Briscoe, seen here last year with Sarah Wright (left) and Katrina McGranahan,

   Briscoe, seen here last year with Sarah Wright (left) and Katrina McGranahan, is a two-year letter winner in volleyball.

Briscoe models her new cast Monday. (Amy Briscoe photo)

Briscoe models her new cast Monday. (Amy Briscoe photo)

One bad step during the off-season will put the Coupeville High School volleyball squad down a player this year.

Junior Kyla Briscoe, a two-time letter winner for the Wolf spikers, ripped seven ligaments and two tendons in her left ankle during a summer volleyball camp.

Coming down after a block, she landed on another player’s foot and rolled her own ankle, hard.

A small smidgen of good news was delivered Monday, however, as Briscoe learned she wouldn’t need surgery.

Instead, she will wear a cast for the next three weeks.

After that, Briscoe is expected to move into a boot and begin rehab.

While it’s expected she’ll miss the entire volleyball season, and the chance to play a final season alongside older sister Tiffany, the lack of surgery might put her back in play for basketball season.

Kyla Briscoe saw her playing time steadily increase as her sophomore hoops season played out.

A scrappy player on both sides of the ball, she helped lead the Wolf basketball squad to its first state tourney berth in a decade.

CHS hoops coach David King was planning on keeping Briscoe actively involved in the program, regardless of her playing status.
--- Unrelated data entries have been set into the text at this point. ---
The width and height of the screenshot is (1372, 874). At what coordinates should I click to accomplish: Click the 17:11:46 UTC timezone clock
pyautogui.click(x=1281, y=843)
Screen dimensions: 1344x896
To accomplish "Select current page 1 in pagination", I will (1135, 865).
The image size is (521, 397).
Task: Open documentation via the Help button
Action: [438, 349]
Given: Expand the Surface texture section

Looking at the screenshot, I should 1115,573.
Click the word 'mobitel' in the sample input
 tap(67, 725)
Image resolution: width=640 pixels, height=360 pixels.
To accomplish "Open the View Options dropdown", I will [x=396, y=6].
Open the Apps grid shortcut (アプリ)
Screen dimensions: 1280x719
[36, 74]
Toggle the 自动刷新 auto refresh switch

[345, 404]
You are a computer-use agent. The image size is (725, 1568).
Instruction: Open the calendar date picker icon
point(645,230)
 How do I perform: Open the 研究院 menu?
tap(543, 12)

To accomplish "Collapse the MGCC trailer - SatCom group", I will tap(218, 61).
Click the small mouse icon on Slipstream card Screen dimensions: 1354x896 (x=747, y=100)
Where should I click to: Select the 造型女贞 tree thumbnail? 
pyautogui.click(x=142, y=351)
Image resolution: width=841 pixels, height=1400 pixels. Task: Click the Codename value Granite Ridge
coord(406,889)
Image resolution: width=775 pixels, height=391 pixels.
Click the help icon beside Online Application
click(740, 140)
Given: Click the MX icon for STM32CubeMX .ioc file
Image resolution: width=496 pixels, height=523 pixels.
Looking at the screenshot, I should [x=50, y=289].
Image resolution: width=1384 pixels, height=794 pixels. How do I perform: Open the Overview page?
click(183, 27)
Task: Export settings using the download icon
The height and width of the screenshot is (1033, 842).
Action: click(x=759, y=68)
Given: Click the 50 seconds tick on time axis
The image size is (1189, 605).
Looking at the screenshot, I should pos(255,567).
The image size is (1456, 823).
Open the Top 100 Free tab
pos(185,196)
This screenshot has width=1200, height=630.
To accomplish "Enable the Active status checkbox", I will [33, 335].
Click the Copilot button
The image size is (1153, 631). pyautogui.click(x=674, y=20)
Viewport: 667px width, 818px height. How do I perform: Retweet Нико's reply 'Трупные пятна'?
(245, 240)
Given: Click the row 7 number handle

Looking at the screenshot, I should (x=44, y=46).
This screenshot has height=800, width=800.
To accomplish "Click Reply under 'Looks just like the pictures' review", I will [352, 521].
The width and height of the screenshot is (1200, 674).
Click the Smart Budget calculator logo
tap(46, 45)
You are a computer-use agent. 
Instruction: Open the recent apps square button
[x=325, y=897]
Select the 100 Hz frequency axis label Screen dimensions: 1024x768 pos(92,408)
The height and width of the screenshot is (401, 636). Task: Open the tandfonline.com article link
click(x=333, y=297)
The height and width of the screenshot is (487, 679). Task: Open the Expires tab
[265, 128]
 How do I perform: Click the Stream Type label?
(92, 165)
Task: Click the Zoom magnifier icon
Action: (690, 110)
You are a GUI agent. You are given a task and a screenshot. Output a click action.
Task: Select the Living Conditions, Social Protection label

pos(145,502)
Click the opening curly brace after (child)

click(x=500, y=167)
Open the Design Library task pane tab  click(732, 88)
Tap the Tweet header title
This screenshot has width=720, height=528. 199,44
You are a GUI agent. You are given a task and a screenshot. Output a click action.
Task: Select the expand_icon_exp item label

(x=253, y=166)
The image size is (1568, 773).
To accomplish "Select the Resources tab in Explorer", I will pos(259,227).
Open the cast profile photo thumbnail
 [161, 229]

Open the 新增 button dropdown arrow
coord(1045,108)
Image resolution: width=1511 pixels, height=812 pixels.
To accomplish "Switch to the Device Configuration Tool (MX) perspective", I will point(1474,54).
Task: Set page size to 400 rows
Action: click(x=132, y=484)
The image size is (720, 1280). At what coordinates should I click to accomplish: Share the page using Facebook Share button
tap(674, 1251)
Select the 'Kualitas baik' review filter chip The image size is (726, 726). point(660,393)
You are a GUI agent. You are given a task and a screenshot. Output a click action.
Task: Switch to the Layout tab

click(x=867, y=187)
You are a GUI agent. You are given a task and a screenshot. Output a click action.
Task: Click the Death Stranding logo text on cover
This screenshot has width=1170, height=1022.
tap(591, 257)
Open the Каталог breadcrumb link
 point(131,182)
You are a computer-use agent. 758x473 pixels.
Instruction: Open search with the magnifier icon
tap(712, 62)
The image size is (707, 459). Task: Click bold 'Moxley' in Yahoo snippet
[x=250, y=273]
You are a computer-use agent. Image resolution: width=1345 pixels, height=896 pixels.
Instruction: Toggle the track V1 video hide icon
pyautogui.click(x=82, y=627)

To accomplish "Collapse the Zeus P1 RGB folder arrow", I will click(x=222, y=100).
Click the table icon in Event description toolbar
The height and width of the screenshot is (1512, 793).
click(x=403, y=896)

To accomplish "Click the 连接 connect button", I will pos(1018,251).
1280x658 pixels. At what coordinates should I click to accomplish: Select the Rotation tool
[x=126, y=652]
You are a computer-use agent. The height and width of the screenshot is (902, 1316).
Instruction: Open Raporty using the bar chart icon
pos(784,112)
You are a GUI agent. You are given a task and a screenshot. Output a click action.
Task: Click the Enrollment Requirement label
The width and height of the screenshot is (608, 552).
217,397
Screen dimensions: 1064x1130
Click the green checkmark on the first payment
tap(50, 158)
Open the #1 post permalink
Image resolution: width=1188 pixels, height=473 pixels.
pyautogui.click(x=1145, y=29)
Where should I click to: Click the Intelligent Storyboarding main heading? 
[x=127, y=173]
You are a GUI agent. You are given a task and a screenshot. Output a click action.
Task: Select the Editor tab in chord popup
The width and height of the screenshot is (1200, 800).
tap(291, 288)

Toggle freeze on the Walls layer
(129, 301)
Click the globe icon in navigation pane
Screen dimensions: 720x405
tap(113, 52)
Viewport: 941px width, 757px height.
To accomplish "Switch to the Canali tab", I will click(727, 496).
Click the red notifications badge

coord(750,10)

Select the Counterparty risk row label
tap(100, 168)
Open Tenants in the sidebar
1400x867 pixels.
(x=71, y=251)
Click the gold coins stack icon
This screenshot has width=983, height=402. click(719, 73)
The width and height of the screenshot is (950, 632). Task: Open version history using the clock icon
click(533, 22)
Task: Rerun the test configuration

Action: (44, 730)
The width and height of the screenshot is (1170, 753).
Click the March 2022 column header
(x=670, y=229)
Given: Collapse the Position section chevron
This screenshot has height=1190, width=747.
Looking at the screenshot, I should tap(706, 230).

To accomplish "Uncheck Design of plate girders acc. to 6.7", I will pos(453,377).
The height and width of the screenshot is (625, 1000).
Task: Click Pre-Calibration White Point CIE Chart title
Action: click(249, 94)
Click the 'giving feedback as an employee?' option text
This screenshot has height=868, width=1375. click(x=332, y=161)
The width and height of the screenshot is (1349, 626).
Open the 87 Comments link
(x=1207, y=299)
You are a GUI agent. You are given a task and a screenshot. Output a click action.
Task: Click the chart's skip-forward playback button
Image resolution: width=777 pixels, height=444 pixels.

She is currently slated to assist Sherry Roberts with Coupeville’s fall ball team.

“One thing she knows is the plays and how we as a team want to play,” King said. “That insight is invaluable.”

A few days back, when it appeared Briscoe might be out for a substantial period of time, her coach expressed regret.

“Not having Kyla is going to leave a huge hole within our team,” King said. “The growth towards the end of last season and this summer really allowed her to gain confidence in herself and her game.

“We were looking forward to having her full time on varsity and being a contributor in all facets of the game.”

Monday’s prognosis may brighten the outlook for King, however, depending on how fast Briscoe’s ankle mends itself.

For now, it’s a waiting game, though one with more of a silver lining than it might have seemed at first.